To find the length by which a light ray is displaced after passing through a material, we can use the concept of refraction. The displacement is given by the formula:
Displacement = thickness of material x tan(theta)
Let's calculate the displacement step by step:
Step 1: Convert the incident angle from degrees to radians.
To convert from degrees to radians, we use the formula: radians = degrees x pi/180.
theta = 33.5° = 33.5 x (pi/180) = 0.5854 radians.
Step 2: Calculate the displacement.
Displacement = 4.7 cm x tan(0.5854)
Using a calculator, we find: Displacement ≈ 2.912 cm.

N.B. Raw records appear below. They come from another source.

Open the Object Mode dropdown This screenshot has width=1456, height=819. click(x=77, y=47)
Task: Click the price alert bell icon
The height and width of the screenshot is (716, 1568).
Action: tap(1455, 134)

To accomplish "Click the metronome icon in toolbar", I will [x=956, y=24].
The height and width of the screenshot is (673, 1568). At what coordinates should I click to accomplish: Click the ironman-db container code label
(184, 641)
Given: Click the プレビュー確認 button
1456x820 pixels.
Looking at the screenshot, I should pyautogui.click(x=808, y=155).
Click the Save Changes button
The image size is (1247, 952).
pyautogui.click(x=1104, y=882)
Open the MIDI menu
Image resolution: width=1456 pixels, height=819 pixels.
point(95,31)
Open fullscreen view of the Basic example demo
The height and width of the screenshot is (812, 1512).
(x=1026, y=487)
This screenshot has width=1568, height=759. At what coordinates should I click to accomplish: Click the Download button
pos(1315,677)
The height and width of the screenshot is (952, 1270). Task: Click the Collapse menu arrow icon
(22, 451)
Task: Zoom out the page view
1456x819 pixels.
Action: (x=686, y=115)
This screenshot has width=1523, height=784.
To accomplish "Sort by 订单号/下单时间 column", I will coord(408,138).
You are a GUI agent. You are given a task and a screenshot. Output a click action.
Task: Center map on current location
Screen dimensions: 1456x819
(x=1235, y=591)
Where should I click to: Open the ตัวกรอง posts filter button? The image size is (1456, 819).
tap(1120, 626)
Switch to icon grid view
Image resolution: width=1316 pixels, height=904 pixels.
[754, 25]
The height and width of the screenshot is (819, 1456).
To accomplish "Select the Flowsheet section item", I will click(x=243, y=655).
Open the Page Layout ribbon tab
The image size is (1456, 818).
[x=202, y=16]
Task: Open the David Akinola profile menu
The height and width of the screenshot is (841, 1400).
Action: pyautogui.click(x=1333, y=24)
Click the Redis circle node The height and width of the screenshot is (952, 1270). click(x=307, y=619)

Therefore, the light ray is displaced by approximately 2.912 cm after passing through the 4.7 cm thick sheet of material with an incident angle of 33.5°.
To find the displacement length of a light ray passing through a material, we can use the formula:
Displacement length = Thickness of the material * (tan(theta_exit) - tan(theta_incident))
Here, the thickness of the material is given as 4.7 cm and the incident angle is given as 33.5°. We need to find the exit angle (theta_exit) to calculate the displacement length.
To find the exit angle, we can use Snell's Law, which states:
n1 * sin(theta_incident) = n2 * sin(theta_exit)
Where:
- n1 is the refractive index of the initial medium (air, generally around 1.00),
- n2 is the refractive index of the material,
- theta_incident is the incident angle, and
- theta_exit is the exit angle.
In this case, n1 is approximately 1.00 and n2 is given as 1.38.
First, we can calculate the exit angle (theta_exit) using Snell's law:
n1 * sin(theta_incident) = n2 * sin(theta_exit)
1.00 * sin(33.5°) = 1.38 * sin(theta_exit)
sin(theta_exit) = (1.00 * sin(33.5°)) / 1.38
sin(theta_exit) ≈ 0.694
Taking the inverse sine (or arcsine) of both sides, we find:
theta_exit ≈ arcsin(0.694)
theta_exit ≈ 45.4°
Now, we can substitute the values into the displacement length formula:
Displacement length = (Thickness of the material) * (tan(theta_exit) - tan(theta_incident))
= (4.7 cm) * (tan(45.4°) - tan(33.5°))
Using a scientific calculator or online calculator, find the values of tan(45.4°) and tan(33.5°), then substitute them into the formula. The final result will give you the displacement length of the light ray after passing through the material.